Home building has mostly come to a halt in Michigan after Gov. Gretchen Whitmer’s stay-at-home order early this week. While some of these projects have been deemed essential, most single-family residential builders have had to halt work under the executive order.

Meanwhile, neighboring states have contrary directives, home-builder groups say. Today the Home Builders Association asked Whitmer to consult with federal homeland security officials and colleagues around the U.S. in determining whether to shut down builders and contractors. 

“Twenty three states including Ohio, Illinois, Indiana, Wisconsin and Minnesota declared the housing industry in their states essential,” Bob Filka, CEO of the Home Builders Association of Michigan, said in a statement. “In places like Sparta, Michigan, however, builders are being told to vacate incomplete homes even if those structures pose health and safety hazards. This needs to be corrected.”

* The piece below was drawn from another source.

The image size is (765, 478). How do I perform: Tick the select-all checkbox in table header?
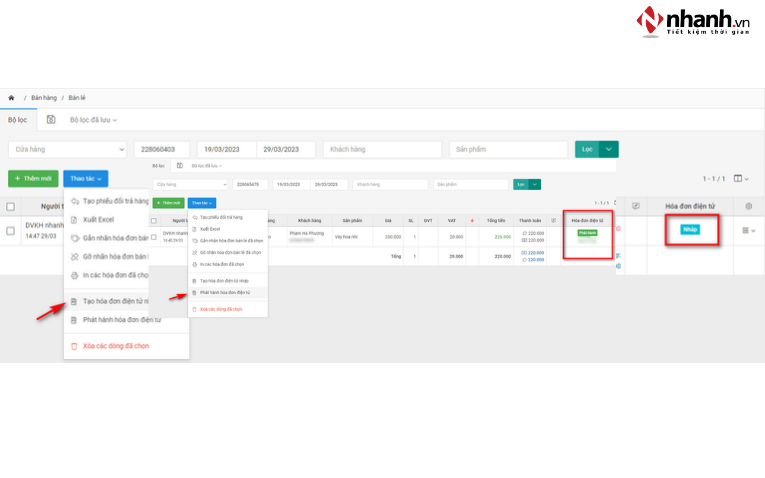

Priscilla Lyon, the executive officer of the Home Builders Association of Greater Grand Rapids, said the confusion has been “very frustrating.” 

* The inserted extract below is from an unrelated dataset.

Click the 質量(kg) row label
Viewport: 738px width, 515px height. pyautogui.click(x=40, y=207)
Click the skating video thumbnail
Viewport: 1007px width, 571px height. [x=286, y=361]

“A lot of our members are understanding, it just stinks for everybody. Now everybody is just waiting and wondering how this is going to affect business over the next six months to a year.” 

On Thursday, the National Association of Home Builders — along with 90 companies — called on the U.S. Department of Homeland Security to designate the construction of single-family and multifamily housing as essential infrastructure business. 

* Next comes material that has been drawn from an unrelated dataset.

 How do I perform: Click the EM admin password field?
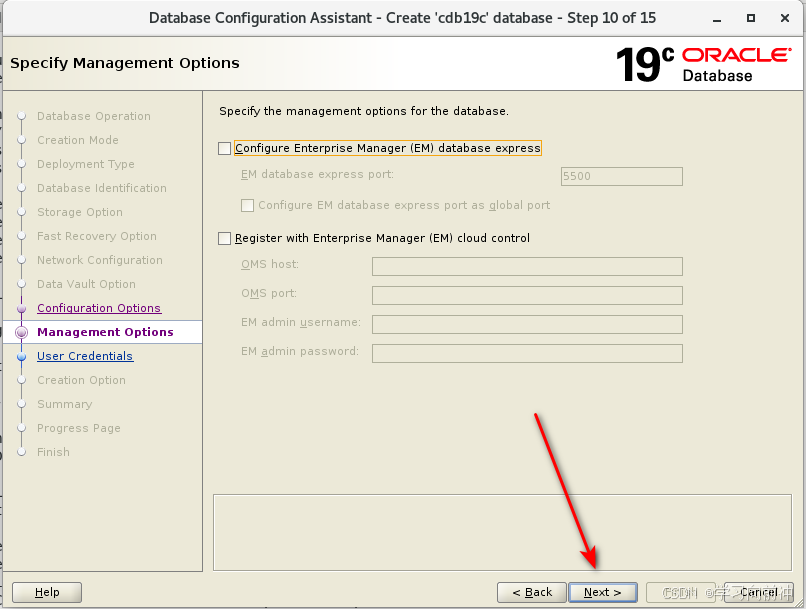pos(527,353)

Whitmer’s shelter-in-place order posed some immediate challenges for home builders, which had to quickly identify essential employees to secure job sites, said Don Miles, the owner of Coopersville-based Miles Builders LLC

Many companies have projects sitting with materials and lumber on the site, Miles added. 

“Some of the houses are halfway framed, stairways are not closed off, windows are not closed off,” he said.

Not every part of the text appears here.